一昨日はメンフェゴールが逃げた所為で、ミノルとスズランは逃げたメンフェゴールを捕まえる為に走り回ったり、メンフェゴールに溶かされかけたりとても大変な一日だった。最後は日が落ちてメンフェゴールの動きもさらに鈍くなったところで、ECをちらつかせて誘き寄せ、小屋に戻す事に成功したが、一晩かかった。部屋に戻る頃には日が昇り、ミノルとスズランは疲労と睡魔に襲われ、門はまだ開いてないし、例え昼まで寝ていても赤い実を取るわけではないから関係ない。入れればいい。だから寝ても良し。と甘い考えで二人は熟睡した。その後、日が暮れ、当然、門が閉まり、ソンとムーが心配になって呼びに来るまで二人は寝ていたわけで。

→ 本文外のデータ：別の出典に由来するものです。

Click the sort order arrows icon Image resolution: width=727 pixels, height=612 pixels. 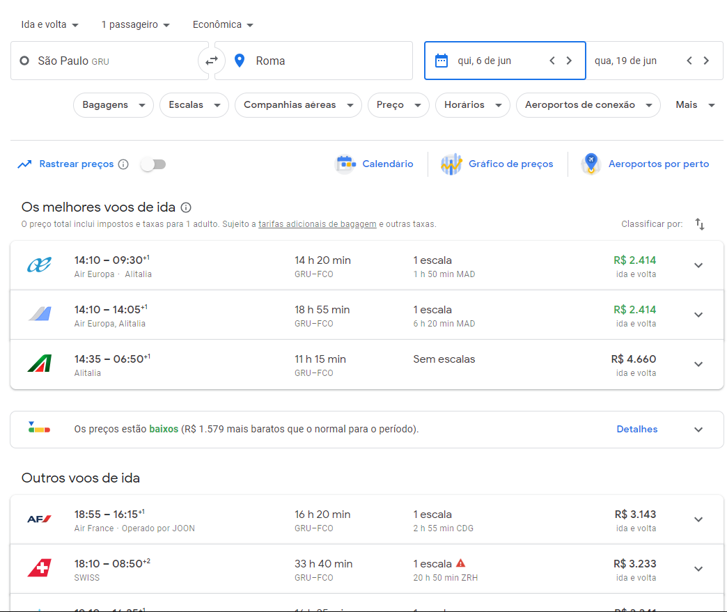(x=700, y=224)
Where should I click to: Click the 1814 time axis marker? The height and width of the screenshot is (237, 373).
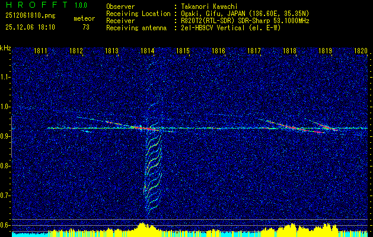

その時、スズランが早く帰ってきたなら起こしてよ! と、喚き散らしていたが、ソンとムーは集会所で旅行のおみやげ話で盛り上がったのと、メンフェゴール脱走の事で、すっかり忘れていたと言い、スズランの攻撃の矛先がミノルに変わってからは少し大人しくなったのだが、今日もまだ拗ねているらしい。今頃、本当は湖の周りでも散策してたのかなとミノルは未練たらしく思う。
ゴンッ! ゴンッ! ゴンッ! ゴンッ!
まだ戸を叩いている。それにしても誰だろう。その時、戸を叩く子供の声が響いた。
「僕だっ! ソンだよ! だから、ミノルっ! 早く開けてくれ!」
ミノルは寝床から急いで降りて戸を開けた。そこには、珍しく息を切らして両手を膝に付いているソンがいた。
ミノルは尋常ではない事が起こっていると察し訊いた。
「何かあったの?」
「メンフェゴールの飼育小屋に沢山の子供が押し寄せてきたんだ」
「でもそれは前にもあったよね? その時もメンフェゴールがいたから何にもせずに終わったから、今回も大丈夫だと――――――」
「ごめん。説明が足りなかった。実はジョージが、なぜだか分からないけどやってきて、メンフェゴールの飼育小屋を壊したんだ。挙げ句の果てにはメンフェゴールまで全部殺したんだよ。飼育小屋には沢山のメンフェゴールの餌用のECが有ったでしょ? それを狙って、子供たちが押し寄せてきたんだ」
「……殺された? あのメンフェゴールが?」
「うん、全匹即死。首とか腕とか捥ぎ取られて絶命しているよ。あと、他の国民の子供たちには部屋から出ないように指示したから安全なはず」
ミノルは愕然とした。『ここ』で最強と謡われ、実際に殺されたところも死骸すらみたことがないメンフェゴールが殺された。しかも、一匹ならともかく、飼育小屋にいた全匹のメンフェゴール、十六匹が殺されたということが信じられなかった。
だって、それが意味することは―――
「国民のみんなは、まだ余分ECを持っているよね?」
急に会話にさっきまで寝ていたスズランが割り込んでくる。耳塞いでたくせにミノルとソンの会話を聞いていたのだろう。ソンが答えた。
「ムーが何かあった時に備えて、国民一人に百枚をECを渡しているからすぐに死ぬことはないと思うよ。ミノルは今いくら持ってる?」
「備蓄は、ざっと五百枚くらい。ムーにメンフェゴールの餌として貸してたのが何千枚とあったけど……」
「大丈夫だって。百日あればなんとかなるよ」
「確かにスズランの言う通り、確かにそうなんだけど、ジョージをどうにかしないと。ジョージは何一日でも平気で生きれるからねぇ」
「やっぱり説得するしかないのか」
「ミノル、それだけじゃない。『世界』に生まれてもらうとか、あとは考えたくもないけど、そういう可能性もでてくると思うんだ。ジョージの行動しだい、の話だけどねぇ」
ジョージに国民になる事を説得し、承諾できなければ、強制的に『世界』に生まれさせる。前にも言ったが『世界』に生まれることは、『ここ』での目的でもあり、かつ、ミノルたち、『ここ』で長く生きようとする者にとっては死と同等でもある。ジョージには今後一切、誰かを殺さずに、『ここ』で生きるか、今後一切、誰かを殺す事が不可能な『世界』で生まれるかのニ択を選ぶことになる。言い換えれば、『ここ』で快楽殺害をやめるか、死ぬかを選べと言うのだ。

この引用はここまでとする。